To do> Retype the records exactly, with nothing added or dropped.

The input>
= Beginning of Section =
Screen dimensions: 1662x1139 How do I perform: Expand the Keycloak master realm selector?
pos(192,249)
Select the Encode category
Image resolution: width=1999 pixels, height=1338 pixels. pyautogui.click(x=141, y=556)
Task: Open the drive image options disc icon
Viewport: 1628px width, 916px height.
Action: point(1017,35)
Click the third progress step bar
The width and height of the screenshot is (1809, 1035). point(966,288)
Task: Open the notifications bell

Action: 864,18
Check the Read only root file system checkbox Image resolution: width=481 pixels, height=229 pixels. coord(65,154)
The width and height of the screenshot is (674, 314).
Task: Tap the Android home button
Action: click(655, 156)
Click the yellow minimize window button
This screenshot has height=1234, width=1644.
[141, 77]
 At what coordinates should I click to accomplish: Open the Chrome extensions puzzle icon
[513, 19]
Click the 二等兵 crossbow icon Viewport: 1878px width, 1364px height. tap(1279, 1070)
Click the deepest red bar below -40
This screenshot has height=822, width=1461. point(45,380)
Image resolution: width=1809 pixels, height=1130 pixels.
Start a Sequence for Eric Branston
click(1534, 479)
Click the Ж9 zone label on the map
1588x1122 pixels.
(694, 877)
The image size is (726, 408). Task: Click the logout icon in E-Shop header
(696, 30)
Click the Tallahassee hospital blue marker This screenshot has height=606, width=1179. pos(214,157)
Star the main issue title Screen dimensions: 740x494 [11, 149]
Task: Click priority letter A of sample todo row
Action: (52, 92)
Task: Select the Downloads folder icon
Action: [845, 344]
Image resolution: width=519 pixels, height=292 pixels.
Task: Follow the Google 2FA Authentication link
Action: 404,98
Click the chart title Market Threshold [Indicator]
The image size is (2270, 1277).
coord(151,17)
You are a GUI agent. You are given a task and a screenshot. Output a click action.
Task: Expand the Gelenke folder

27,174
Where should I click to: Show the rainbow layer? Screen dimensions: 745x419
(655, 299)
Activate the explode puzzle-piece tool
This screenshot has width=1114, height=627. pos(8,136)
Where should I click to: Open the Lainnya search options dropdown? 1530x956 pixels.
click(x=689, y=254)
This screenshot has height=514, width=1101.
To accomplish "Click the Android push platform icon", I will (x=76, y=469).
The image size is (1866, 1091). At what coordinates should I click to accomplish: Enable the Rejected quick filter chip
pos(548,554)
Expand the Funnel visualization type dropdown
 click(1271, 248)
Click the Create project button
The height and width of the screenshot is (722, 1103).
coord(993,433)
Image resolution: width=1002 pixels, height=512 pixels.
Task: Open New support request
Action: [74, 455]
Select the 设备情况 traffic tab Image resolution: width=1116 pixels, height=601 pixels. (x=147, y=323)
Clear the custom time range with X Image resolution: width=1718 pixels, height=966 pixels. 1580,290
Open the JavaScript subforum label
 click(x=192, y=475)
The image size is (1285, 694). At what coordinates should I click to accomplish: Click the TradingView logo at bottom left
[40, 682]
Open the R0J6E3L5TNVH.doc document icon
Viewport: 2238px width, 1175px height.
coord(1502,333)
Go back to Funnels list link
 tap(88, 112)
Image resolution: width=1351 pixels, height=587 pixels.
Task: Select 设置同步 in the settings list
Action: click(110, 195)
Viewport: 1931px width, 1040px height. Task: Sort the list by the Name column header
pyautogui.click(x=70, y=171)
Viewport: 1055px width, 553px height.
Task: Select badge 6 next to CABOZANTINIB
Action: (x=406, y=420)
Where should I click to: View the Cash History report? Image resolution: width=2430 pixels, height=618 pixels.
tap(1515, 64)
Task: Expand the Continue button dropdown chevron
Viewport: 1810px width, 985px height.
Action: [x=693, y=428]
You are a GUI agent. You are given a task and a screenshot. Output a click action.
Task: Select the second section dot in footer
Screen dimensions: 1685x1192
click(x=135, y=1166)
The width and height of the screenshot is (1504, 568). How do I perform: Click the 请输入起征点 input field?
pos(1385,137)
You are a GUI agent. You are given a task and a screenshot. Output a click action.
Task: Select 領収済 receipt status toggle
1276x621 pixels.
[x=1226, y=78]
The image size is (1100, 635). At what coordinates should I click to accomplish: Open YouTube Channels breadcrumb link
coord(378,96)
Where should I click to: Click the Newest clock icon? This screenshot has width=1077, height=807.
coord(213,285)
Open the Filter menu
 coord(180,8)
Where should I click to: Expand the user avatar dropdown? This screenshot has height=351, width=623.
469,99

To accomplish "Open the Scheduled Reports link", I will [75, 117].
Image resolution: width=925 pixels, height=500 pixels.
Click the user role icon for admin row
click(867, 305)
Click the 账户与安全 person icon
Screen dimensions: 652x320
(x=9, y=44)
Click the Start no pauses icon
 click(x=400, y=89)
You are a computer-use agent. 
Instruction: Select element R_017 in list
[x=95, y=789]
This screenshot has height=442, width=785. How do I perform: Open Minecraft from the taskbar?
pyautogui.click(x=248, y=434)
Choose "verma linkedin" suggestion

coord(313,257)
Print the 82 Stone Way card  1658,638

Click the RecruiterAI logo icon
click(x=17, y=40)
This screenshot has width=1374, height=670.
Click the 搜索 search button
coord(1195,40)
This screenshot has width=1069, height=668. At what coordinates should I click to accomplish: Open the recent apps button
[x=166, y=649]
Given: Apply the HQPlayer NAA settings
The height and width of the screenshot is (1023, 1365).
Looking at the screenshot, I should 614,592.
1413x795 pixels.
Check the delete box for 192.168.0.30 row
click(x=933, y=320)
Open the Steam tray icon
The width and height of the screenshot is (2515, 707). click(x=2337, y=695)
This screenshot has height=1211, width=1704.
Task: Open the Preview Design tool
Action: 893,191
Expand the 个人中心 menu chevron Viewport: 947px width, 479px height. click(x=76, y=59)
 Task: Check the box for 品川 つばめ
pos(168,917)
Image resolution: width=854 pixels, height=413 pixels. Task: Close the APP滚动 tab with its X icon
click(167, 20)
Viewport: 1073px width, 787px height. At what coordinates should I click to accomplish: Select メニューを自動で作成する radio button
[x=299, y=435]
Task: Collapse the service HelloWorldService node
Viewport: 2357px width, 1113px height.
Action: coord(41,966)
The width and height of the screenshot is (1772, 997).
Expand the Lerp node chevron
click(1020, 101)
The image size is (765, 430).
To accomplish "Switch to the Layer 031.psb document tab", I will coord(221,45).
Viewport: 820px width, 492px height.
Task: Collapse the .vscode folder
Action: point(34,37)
= End of Section =
Solution to the problem>
Screen dimensions: 1662x1139 How do I perform: Expand the Keycloak master realm selector?
pos(192,249)
Select the Encode category
Image resolution: width=1999 pixels, height=1338 pixels. pyautogui.click(x=141, y=556)
Task: Open the drive image options disc icon
Viewport: 1628px width, 916px height.
Action: point(1017,35)
Click the third progress step bar
The width and height of the screenshot is (1809, 1035). point(966,288)
Task: Open the notifications bell

Action: 864,18
Check the Read only root file system checkbox Image resolution: width=481 pixels, height=229 pixels. coord(65,154)
The width and height of the screenshot is (674, 314).
Task: Tap the Android home button
Action: click(655, 156)
Click the yellow minimize window button
This screenshot has height=1234, width=1644.
[141, 77]
 At what coordinates should I click to accomplish: Open the Chrome extensions puzzle icon
[513, 19]
Click the 二等兵 crossbow icon Viewport: 1878px width, 1364px height. tap(1279, 1070)
Click the deepest red bar below -40
This screenshot has height=822, width=1461. point(45,380)
Image resolution: width=1809 pixels, height=1130 pixels.
Start a Sequence for Eric Branston
click(1534, 479)
Click the Ж9 zone label on the map
1588x1122 pixels.
(694, 877)
The image size is (726, 408). Task: Click the logout icon in E-Shop header
(696, 30)
Click the Tallahassee hospital blue marker This screenshot has height=606, width=1179. pos(214,157)
Star the main issue title Screen dimensions: 740x494 [11, 149]
Task: Click priority letter A of sample todo row
Action: (52, 92)
Task: Select the Downloads folder icon
Action: [845, 344]
Image resolution: width=519 pixels, height=292 pixels.
Task: Follow the Google 2FA Authentication link
Action: 404,98
Click the chart title Market Threshold [Indicator]
The image size is (2270, 1277).
coord(151,17)
You are a GUI agent. You are given a task and a screenshot. Output a click action.
Task: Expand the Gelenke folder

27,174
Where should I click to: Show the rainbow layer? Screen dimensions: 745x419
(655, 299)
Activate the explode puzzle-piece tool
This screenshot has width=1114, height=627. pos(8,136)
Where should I click to: Open the Lainnya search options dropdown? 1530x956 pixels.
click(x=689, y=254)
This screenshot has height=514, width=1101.
To accomplish "Click the Android push platform icon", I will (x=76, y=469).
The image size is (1866, 1091). At what coordinates should I click to accomplish: Enable the Rejected quick filter chip
pos(548,554)
Expand the Funnel visualization type dropdown
 click(1271, 248)
Click the Create project button
The height and width of the screenshot is (722, 1103).
coord(993,433)
Image resolution: width=1002 pixels, height=512 pixels.
Task: Open New support request
Action: [74, 455]
Select the 设备情况 traffic tab Image resolution: width=1116 pixels, height=601 pixels. (x=147, y=323)
Clear the custom time range with X Image resolution: width=1718 pixels, height=966 pixels. 1580,290
Open the JavaScript subforum label
 click(x=192, y=475)
The image size is (1285, 694). At what coordinates should I click to accomplish: Click the TradingView logo at bottom left
[40, 682]
Open the R0J6E3L5TNVH.doc document icon
Viewport: 2238px width, 1175px height.
coord(1502,333)
Go back to Funnels list link
 tap(88, 112)
Image resolution: width=1351 pixels, height=587 pixels.
Task: Select 设置同步 in the settings list
Action: click(110, 195)
Viewport: 1931px width, 1040px height. Task: Sort the list by the Name column header
pyautogui.click(x=70, y=171)
Viewport: 1055px width, 553px height.
Task: Select badge 6 next to CABOZANTINIB
Action: (x=406, y=420)
Where should I click to: View the Cash History report? Image resolution: width=2430 pixels, height=618 pixels.
tap(1515, 64)
Task: Expand the Continue button dropdown chevron
Viewport: 1810px width, 985px height.
Action: [x=693, y=428]
You are a GUI agent. You are given a task and a screenshot. Output a click action.
Task: Select the second section dot in footer
Screen dimensions: 1685x1192
click(x=135, y=1166)
The width and height of the screenshot is (1504, 568). How do I perform: Click the 请输入起征点 input field?
pos(1385,137)
You are a GUI agent. You are given a task and a screenshot. Output a click action.
Task: Select 領収済 receipt status toggle
1276x621 pixels.
[x=1226, y=78]
The image size is (1100, 635). At what coordinates should I click to accomplish: Open YouTube Channels breadcrumb link
coord(378,96)
Where should I click to: Click the Newest clock icon? This screenshot has width=1077, height=807.
coord(213,285)
Open the Filter menu
 coord(180,8)
Where should I click to: Expand the user avatar dropdown? This screenshot has height=351, width=623.
469,99

To accomplish "Open the Scheduled Reports link", I will [75, 117].
Image resolution: width=925 pixels, height=500 pixels.
Click the user role icon for admin row
click(867, 305)
Click the 账户与安全 person icon
Screen dimensions: 652x320
(x=9, y=44)
Click the Start no pauses icon
 click(x=400, y=89)
You are a computer-use agent. 
Instruction: Select element R_017 in list
[x=95, y=789]
This screenshot has height=442, width=785. How do I perform: Open Minecraft from the taskbar?
pyautogui.click(x=248, y=434)
Choose "verma linkedin" suggestion

coord(313,257)
Print the 82 Stone Way card  1658,638

Click the RecruiterAI logo icon
click(x=17, y=40)
This screenshot has width=1374, height=670.
Click the 搜索 search button
coord(1195,40)
This screenshot has width=1069, height=668. At what coordinates should I click to accomplish: Open the recent apps button
[x=166, y=649]
Given: Apply the HQPlayer NAA settings
The height and width of the screenshot is (1023, 1365).
Looking at the screenshot, I should 614,592.
1413x795 pixels.
Check the delete box for 192.168.0.30 row
click(x=933, y=320)
Open the Steam tray icon
The width and height of the screenshot is (2515, 707). click(x=2337, y=695)
This screenshot has height=1211, width=1704.
Task: Open the Preview Design tool
Action: 893,191
Expand the 个人中心 menu chevron Viewport: 947px width, 479px height. click(x=76, y=59)
 Task: Check the box for 品川 つばめ
pos(168,917)
Image resolution: width=854 pixels, height=413 pixels. Task: Close the APP滚动 tab with its X icon
click(167, 20)
Viewport: 1073px width, 787px height. At what coordinates should I click to accomplish: Select メニューを自動で作成する radio button
[x=299, y=435]
Task: Collapse the service HelloWorldService node
Viewport: 2357px width, 1113px height.
Action: coord(41,966)
The width and height of the screenshot is (1772, 997).
Expand the Lerp node chevron
click(1020, 101)
The image size is (765, 430).
To accomplish "Switch to the Layer 031.psb document tab", I will coord(221,45).
Viewport: 820px width, 492px height.
Task: Collapse the .vscode folder
Action: point(34,37)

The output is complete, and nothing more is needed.